- **DATASET**:
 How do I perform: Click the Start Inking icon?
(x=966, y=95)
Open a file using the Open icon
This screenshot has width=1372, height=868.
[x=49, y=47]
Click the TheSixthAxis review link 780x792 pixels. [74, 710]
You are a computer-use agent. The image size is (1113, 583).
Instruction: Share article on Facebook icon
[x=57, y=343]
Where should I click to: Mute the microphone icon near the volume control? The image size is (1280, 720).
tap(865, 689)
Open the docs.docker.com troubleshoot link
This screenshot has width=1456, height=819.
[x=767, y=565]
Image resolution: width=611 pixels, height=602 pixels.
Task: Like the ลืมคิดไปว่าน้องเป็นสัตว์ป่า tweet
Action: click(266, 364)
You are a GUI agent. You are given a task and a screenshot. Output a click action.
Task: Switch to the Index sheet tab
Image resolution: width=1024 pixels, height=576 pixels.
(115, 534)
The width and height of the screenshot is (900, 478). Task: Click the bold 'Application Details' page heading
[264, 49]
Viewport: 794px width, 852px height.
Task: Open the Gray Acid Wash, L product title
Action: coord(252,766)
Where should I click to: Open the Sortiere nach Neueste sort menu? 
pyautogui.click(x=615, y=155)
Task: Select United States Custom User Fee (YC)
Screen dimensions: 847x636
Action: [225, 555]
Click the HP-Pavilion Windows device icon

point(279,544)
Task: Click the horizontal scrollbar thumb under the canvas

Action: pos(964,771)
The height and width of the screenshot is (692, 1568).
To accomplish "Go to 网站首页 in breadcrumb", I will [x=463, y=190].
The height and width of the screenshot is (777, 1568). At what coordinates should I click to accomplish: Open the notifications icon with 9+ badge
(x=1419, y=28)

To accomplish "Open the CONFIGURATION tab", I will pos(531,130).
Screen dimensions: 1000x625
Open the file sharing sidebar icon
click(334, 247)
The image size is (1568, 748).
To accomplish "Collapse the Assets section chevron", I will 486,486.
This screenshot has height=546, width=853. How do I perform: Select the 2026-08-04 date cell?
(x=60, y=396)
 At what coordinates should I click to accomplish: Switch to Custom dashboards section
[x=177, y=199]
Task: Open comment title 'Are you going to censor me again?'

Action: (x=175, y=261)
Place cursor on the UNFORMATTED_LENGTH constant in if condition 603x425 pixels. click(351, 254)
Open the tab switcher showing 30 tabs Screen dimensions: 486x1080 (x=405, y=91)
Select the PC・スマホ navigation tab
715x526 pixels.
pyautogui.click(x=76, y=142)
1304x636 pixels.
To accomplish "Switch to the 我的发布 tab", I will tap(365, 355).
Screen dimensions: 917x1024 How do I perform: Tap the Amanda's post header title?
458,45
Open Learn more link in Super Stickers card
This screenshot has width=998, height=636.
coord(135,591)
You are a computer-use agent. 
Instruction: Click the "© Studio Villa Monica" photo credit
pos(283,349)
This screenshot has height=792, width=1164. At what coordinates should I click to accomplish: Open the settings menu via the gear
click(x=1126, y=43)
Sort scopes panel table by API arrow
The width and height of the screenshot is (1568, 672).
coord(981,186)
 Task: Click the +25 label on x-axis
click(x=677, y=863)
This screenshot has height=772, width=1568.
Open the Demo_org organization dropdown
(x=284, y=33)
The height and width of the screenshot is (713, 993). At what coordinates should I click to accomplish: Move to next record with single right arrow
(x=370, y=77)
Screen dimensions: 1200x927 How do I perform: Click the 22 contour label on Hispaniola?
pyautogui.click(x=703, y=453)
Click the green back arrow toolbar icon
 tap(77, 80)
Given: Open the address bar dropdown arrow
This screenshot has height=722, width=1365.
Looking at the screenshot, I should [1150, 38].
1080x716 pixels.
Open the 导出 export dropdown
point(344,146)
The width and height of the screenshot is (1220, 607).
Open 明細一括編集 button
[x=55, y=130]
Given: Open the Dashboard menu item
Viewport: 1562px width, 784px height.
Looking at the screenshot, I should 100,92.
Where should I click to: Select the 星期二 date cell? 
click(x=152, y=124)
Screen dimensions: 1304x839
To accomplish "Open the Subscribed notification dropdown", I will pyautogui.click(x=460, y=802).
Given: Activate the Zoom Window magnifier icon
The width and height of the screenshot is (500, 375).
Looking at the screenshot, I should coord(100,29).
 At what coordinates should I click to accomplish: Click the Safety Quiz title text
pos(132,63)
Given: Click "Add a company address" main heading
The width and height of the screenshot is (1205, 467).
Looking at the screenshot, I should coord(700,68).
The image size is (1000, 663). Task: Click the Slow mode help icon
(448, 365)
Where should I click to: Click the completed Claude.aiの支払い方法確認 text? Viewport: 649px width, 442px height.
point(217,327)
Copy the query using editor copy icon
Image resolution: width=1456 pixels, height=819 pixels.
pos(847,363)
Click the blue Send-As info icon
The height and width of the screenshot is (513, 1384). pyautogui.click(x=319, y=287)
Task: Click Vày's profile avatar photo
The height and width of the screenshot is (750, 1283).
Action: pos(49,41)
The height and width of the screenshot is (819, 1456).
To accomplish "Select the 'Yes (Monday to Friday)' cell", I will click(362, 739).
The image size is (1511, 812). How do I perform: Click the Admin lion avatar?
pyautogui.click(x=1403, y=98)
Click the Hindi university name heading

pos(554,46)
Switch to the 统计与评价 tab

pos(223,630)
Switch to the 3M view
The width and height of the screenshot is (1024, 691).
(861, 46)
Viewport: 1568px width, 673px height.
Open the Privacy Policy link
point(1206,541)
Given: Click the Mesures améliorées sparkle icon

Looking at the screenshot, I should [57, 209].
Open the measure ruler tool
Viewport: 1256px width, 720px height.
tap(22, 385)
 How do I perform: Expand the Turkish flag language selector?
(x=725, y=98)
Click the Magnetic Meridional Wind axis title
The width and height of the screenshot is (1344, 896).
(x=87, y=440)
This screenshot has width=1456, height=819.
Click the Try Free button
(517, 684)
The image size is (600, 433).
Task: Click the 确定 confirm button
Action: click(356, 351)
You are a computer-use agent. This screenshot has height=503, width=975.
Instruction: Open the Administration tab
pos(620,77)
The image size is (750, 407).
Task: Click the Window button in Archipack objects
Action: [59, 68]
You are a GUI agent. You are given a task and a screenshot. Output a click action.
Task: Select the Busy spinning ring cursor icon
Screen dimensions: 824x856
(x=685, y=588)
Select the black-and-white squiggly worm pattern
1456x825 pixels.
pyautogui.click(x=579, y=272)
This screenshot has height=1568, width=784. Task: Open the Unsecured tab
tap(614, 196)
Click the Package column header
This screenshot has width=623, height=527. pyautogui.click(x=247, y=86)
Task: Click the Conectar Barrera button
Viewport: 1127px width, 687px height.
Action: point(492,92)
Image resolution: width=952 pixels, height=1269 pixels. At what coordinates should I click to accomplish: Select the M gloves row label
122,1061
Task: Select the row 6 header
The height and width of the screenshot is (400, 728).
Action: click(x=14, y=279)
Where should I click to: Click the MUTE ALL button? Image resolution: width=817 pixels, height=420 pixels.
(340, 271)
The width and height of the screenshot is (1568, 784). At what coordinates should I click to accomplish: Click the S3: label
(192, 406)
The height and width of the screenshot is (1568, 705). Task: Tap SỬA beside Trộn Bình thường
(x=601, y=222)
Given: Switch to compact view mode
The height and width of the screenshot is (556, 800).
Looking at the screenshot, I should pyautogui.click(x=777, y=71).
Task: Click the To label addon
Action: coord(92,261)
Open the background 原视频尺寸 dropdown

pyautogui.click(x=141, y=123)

- **ASSIGNED TASK**:
From the line holding "Open the measure ruler tool" to the last line of the records, quote each line exactly and add nothing.

- **COMPLETED TASK**:
Open the measure ruler tool
Viewport: 1256px width, 720px height.
tap(22, 385)
 How do I perform: Expand the Turkish flag language selector?
(x=725, y=98)
Click the Magnetic Meridional Wind axis title
The width and height of the screenshot is (1344, 896).
(x=87, y=440)
This screenshot has width=1456, height=819.
Click the Try Free button
(517, 684)
The image size is (600, 433).
Task: Click the 确定 confirm button
Action: click(356, 351)
You are a computer-use agent. This screenshot has height=503, width=975.
Instruction: Open the Administration tab
pos(620,77)
The image size is (750, 407).
Task: Click the Window button in Archipack objects
Action: [59, 68]
You are a GUI agent. You are given a task and a screenshot. Output a click action.
Task: Select the Busy spinning ring cursor icon
Screen dimensions: 824x856
(x=685, y=588)
Select the black-and-white squiggly worm pattern
1456x825 pixels.
pyautogui.click(x=579, y=272)
This screenshot has height=1568, width=784. Task: Open the Unsecured tab
tap(614, 196)
Click the Package column header
This screenshot has width=623, height=527. pyautogui.click(x=247, y=86)
Task: Click the Conectar Barrera button
Viewport: 1127px width, 687px height.
Action: point(492,92)
Image resolution: width=952 pixels, height=1269 pixels. At what coordinates should I click to accomplish: Select the M gloves row label
122,1061
Task: Select the row 6 header
The height and width of the screenshot is (400, 728).
Action: click(x=14, y=279)
Where should I click to: Click the MUTE ALL button? Image resolution: width=817 pixels, height=420 pixels.
(340, 271)
The width and height of the screenshot is (1568, 784). At what coordinates should I click to accomplish: Click the S3: label
(192, 406)
The height and width of the screenshot is (1568, 705). Task: Tap SỬA beside Trộn Bình thường
(x=601, y=222)
Given: Switch to compact view mode
The height and width of the screenshot is (556, 800).
Looking at the screenshot, I should pyautogui.click(x=777, y=71).
Task: Click the To label addon
Action: coord(92,261)
Open the background 原视频尺寸 dropdown

pyautogui.click(x=141, y=123)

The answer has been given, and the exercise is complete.